LONDRES, 17 set (AFP) - O príncipe Harry, que fará 20 anos esta semana, anunciou que pretende continuar a obra humanitária da sua mãe, a princesa Diana, que morreu tragicamente num acidente de carro em 1997, em Paris, revelou um documentário filmado em Lesoto (sul da África), que teve alguns trechos divulgados na quinta-feira.
"O reino esquecido: o príncipe Harry em Lesoto" é um documentário sobre os estragos da Aids neste pequeno país montanhoso da África, onde o filho caçula do príncipe Charles e da princesa Diana passou oito semanas meses atrás, durante seu ano de descanso após a conclusão do nível médio.
Durante sua estadia em Lesoto, o príncipe Harry registrou algumas imagens com sua própria câmera e concedeu sua primeira entrevista filmada, na qual anuncia a decisão de continuar o trabalho da mãe, morta num acidente de trânsito um ano depois de se divorciar de Charles, herdeiro da coroa britânica.
"Acho que tenho muito da minha mãe, sobretudo, e penso que ela gostaria que fizéssemos isto, meu irmão e eu", disse Harry, falando do príncipe William e evocando sua visita aos órfãos da Aids em Lesoto.
Harry, que espera ingressar no colégio militar de elite de Sandhurst, passou oito semanas neste país do sul da África, distanciando-se da imagem de jovem membro do "jet set".
No documentário, ele aparece brincando com órfãos da Aids e fazendo amizade com um menino de quatro anos no orfanato de Mants'ase, em Mohale's Hoek.
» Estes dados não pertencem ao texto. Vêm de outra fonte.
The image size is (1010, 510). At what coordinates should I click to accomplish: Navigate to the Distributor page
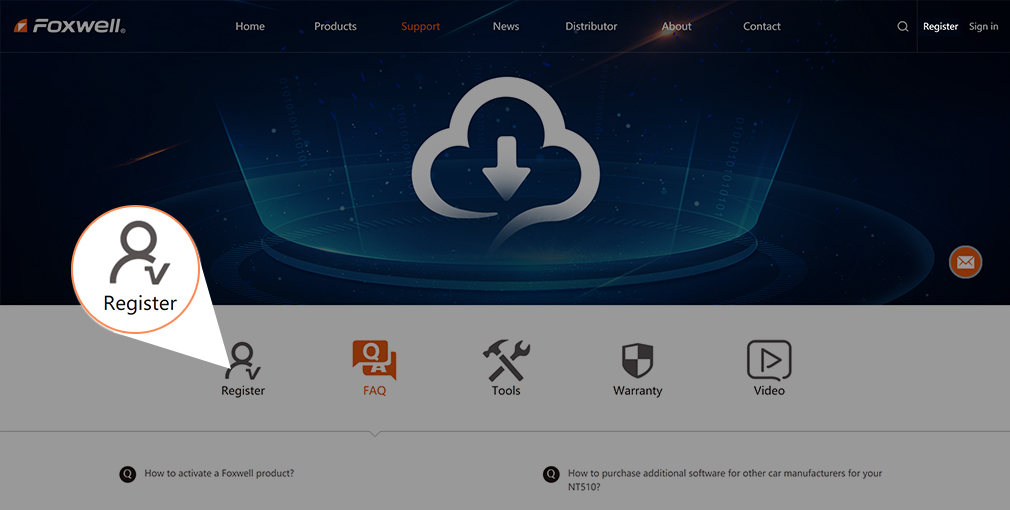click(591, 27)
"Era um menino verdadeiramente incomum. Sem pai, nem mãe, (mas) verdadeiramente gentil, às vezes uma pestinha, mas realmente divertido". disse Harry.
Apesar de não ter sido submetido a exames médicos, é provável que o menino, chamado Mutsu Potsan, esteja infectado com o vírus da Aids ou até já tenha a doença declarada. Sem dúvida, ele não viverá depois dos 10 anos e tanto seu pai quanto sua mãe já morreram vítimas da Aids.
Harry também foi filmado ninando uma menina de 10 meses chamada Liketso, uma cena que lembra uma missão humanitária de Diana em outro país africano, Angola, pouco antes de sua morte.
A bebê foi violentada pelo companheiro de sua mãe e Harry parecia visivelmente comovido ao ser informado do fato, durante visita ao centro de crianças traumatizadas, situado perto da capital de Lesoto, Maseru.
"Sempre quis ir a um país afetado pela Aids para continuar, dentro das minhas possibilidades, a obra da minha mãe", disse Harry.
"Não quero substituí-la porque nunca poderia fazer isso. Acho que ninguém pode fazê-lo, mas quero tentar continuar seu trabalho para que fique orgulhosa de mim", acrescentou.
Harry disse ainda que gostou do relativo anonimato de que desfrutou quando esteve em Lesoto, onde pôde fugir da pressão de pertencer a uma ilustre família real da Europa.
Ele é o terceiro na linha sucessória da coroa britânica, depois de seu pai, Charles, e do seu irmão, William, que estuda na Universidade Saint Andrews, na Escócia.